Playbill

Isabel Bigley (Performer) Obituary
Isabel Bigley, who achieved lasting fame in the annuls of Broadway history by playing missionary Sarah Brown in the original production of the musical Guys and Dolls, died Sept. 30, 2006, in Los Angeles. She was 80. Her death was reported by The Desert Sun newspaper and confirmed by her son Larry Barnett, who survives her.

Ms. Bigley was the last surviving lead from the 1950 show, which is widely regarded as one of the best musicals of all time.

As Sarah Brown, the Salvation Army worker whom gambler Sky Masterson tried to seduce on a bet, Ms. Bigley introduced the Frank Loesser standards "If I Were a Bell" and "I've Never Been in Love Before" (with co-star Robert Alda). She also sang "I'll Know" and "Marry the Man Today." She won a Tony Award for Best Featured Actress for her work.

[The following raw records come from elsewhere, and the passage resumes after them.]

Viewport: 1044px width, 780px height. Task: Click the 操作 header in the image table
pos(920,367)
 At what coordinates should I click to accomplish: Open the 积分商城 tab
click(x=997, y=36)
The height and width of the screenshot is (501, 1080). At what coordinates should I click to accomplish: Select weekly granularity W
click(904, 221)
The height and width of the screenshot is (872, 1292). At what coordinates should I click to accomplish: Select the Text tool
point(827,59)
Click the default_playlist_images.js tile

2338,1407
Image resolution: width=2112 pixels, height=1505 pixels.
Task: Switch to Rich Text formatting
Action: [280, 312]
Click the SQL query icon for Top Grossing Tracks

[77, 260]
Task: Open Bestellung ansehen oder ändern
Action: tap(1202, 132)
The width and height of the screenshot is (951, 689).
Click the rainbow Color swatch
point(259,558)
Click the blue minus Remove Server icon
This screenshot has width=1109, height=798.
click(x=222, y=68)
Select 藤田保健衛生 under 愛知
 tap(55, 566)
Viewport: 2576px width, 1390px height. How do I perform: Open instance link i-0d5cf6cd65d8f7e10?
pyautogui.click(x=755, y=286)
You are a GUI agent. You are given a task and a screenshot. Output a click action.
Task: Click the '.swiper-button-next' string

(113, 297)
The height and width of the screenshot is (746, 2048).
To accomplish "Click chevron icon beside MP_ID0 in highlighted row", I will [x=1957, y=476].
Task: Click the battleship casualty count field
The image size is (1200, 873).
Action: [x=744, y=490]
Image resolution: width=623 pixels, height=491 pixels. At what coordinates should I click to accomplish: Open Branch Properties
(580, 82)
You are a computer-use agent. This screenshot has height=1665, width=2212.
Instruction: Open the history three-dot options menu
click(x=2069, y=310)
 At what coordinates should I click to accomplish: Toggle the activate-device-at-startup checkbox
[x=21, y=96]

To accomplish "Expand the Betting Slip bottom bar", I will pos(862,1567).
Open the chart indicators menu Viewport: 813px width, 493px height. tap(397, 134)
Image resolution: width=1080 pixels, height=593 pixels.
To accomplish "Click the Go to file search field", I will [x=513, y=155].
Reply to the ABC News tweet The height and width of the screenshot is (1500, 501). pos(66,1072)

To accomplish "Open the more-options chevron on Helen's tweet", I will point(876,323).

She came to Frank Loesser's attention by way of a rave review in Time of Bagatelle, a London nightclub act she was appearing in. Producers Cy Feuer and Eliot Martin flew her back to the U.S. and interviewed her for the part of Brown. She got the role.

The actress had traveled to London to appear in the West End production of Rodgers and Hammerstein's Oklahoma!. She eventually starred as Laurey in the staging. The composers would use her again for their 1953 musical Me and Juliet. In that show, she introduced the song "No Other Love."

While starring in Juliet, the petite, dark-haired beauty with the heart-shaped face met and married Lawrence Barnett, the president of Music Corporation of America (MCA). She retired from the stage in 1958 to raise her family.

Isabel Bigley was born and raised in the Bronx in 1926. Her mother, a concert singer, saw to it she had an artistic education, attending the Juilliard School and the Royal Academy of Dramatic Art in London.